Text segment →
───

If the hasUnicodeFlag property of the optional options object is set to true, the output makes use of Unicode code point escapes (\u{…}) where applicable. This simplifies the output at the cost of compatibility and portability, since it means the output can only be used as a pattern in a regular expression with the ES6 u flag enabled.
var set = regenerate().addRange(0x0, 0x10FFFF);
set.toString();
// → '[\\0-\\uD7FF\\uE000-\\uFFFF]|[\\uD800-\\uDBFF][\\uDC00-\\uDFFF]|[\\uD800-\\uDBFF](?![\\uDC00-\\uDFFF])|(?:[^\\uD800-\\uDBFF]|^)[\\uDC00-\\uDFFF]''
set.toString({ 'hasUnicodeFlag': true });
// → '[\\0-\\u{10FFFF}]'
regenerate.prototype.toRegExp(flags = '')
Returns a regular expression that matches all the symbols mapped to the code points within the set. Optionally, you can pass flags to be added to the regular expression.

───

Provided material →
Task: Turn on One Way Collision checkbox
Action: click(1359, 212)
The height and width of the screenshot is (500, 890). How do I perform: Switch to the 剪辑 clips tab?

───

Work instructions →
**1.** In the Regenerate excerpt, what kind of escapes does the output use when the hasUnicodeFlag property is set to true?
**2.** How would you sum up the Regenerate excerpt in two sentences?

Answer list →
**1.** Unicode code point escapes (\u{…}), where applicable.

**2.** Setting hasUnicodeFlag to true in the options object makes the output use Unicode code point escapes where applicable, which simplifies it but means it can only be used as a pattern in a regular expression with the ES6 u flag enabled. The toRegExp method returns a regular expression that matches all the symbols mapped to the code points within the set, and flags can optionally be passed to be added to it.